Azure Blueprints differ from ARM templates in that the former helps environment setup while the latter helps with resource provisioning. It is a package that comprises artifacts that declare resource groups, policies, role assignments, and ARM Template deployments. It can be composed and versioned and included in continuous integration and continuous delivery pipelines. The components of the package can be assigned to a subscription in a single operation, audited, and tracked. Although the components can be individually registered, the Blueprint facilitates a relationship to the template and an active connection.

There are two categories within the Blueprint – definitions for deployment that explain what should be deployed and the definitions for assignments that explain what was deployed. A previous effort to author ARM Templates become reusable in Azure Blueprint. In this way, Blueprint becomes bigger than just the templates and allows reusing an existing process to manage new resources.

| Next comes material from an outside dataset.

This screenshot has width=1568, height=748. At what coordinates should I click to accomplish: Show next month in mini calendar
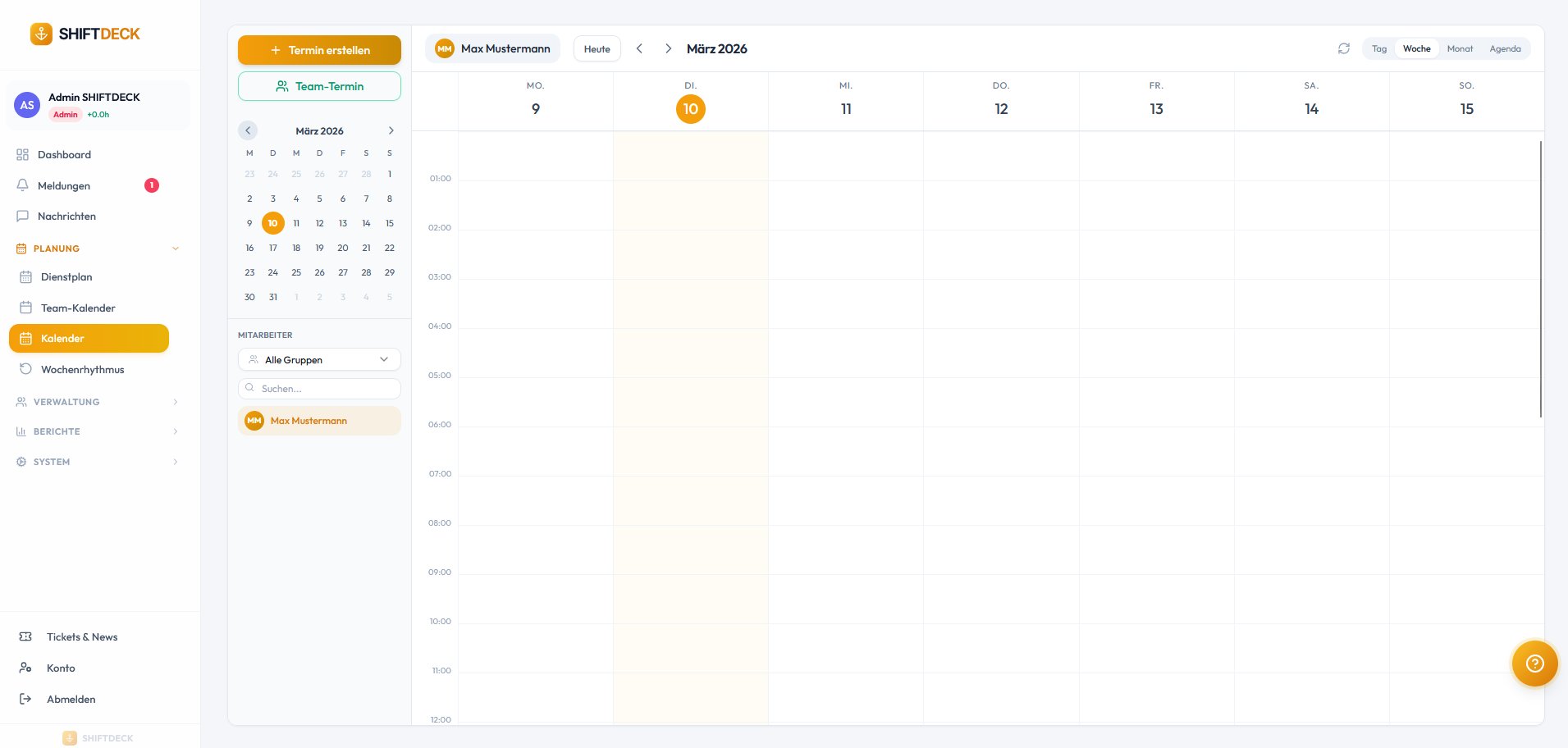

A Blueprint focuses on standards, patterns, and requirements. The design can be reused to maintain consistency and compliance. It differs from an Azure policy in that it supports parameters with policies and initiatives. A policy is a self-contained manifest that governs resource properties during deployment and for already existing resources. Resources within a subscription adhere to the requirements and standards. When a Blueprint comprises resource templates and Azure policy along with parameters, it becomes holistic in cloud governance.

Thursday, December 9, 2021

Designing a microservices architecture a service on the public cloud

Microservices is great for allowing the domain to drive the development of a cloud service. It fits right into the approach to do “one thing” for the company and comes with a well-defined boundary for that service. Since it fulfils business capabilities, it does not focus on horizontal layers as much as it focuses on end-to-end vertical integration. It is cohesive and loosely coupled with other services. The Domain Driven Design provides a framework to build the services. It comes with two stages – strategic and tactical. The steps to designing with this framework includes 1. analyzing domain, 2. defining bounded context, 3. defining entities, aggregates and services and 4. Identifying microservices.

The benefits of this service include: This is a simple architecture that focuses on end-to-end addition of business capabilities. They are easy to deploy and manage. There is a clear separation of concerns. The front end is decoupled from the worker using asynchronous messaging. The front end and the worker can be scaled independently.

Challenges faced with this service include: Care must be taken to ensure that the front end and the worker do not become large, monolithic components that are difficult to maintain and update. It hides unnecessary dependencies when the front end and worker share data schemas or code modules.

Some examples of microservice include: The microservices are best suited for expanding the backend service portfolio such as for eCommerce. Works great for transactional processing and deep separation of data access. Useful to work with application gateway, load balancer and ingress.

Few things to consider when deploying these services include the following:

1. Availability – Event sourcing components allow system components to be loosely coupled and deployed independently of one another. Many of the Azure resources are built for availability.

2. Scalability – Cosmos DB and Service Bus provide fast, predictable performance and scale seamlessly as the application grows. The event sourcing microservices based architecture can also make use of azure functions and Azure container instances to scale horizontally.

3. Security features are available from all Azure resources, but it is also possible to include Azure monitors and Azure Sentinels.

4. Fault zones and update zones are already tackled by the Azure resources so the resiliency comes with the use of these resources and the architecture can improve the overall order processing system.

5. Azure advisor provides effective cost estimates and improvements.

These are only a few of the considerations. Some others follow from the choice of technologies and their support in Azure.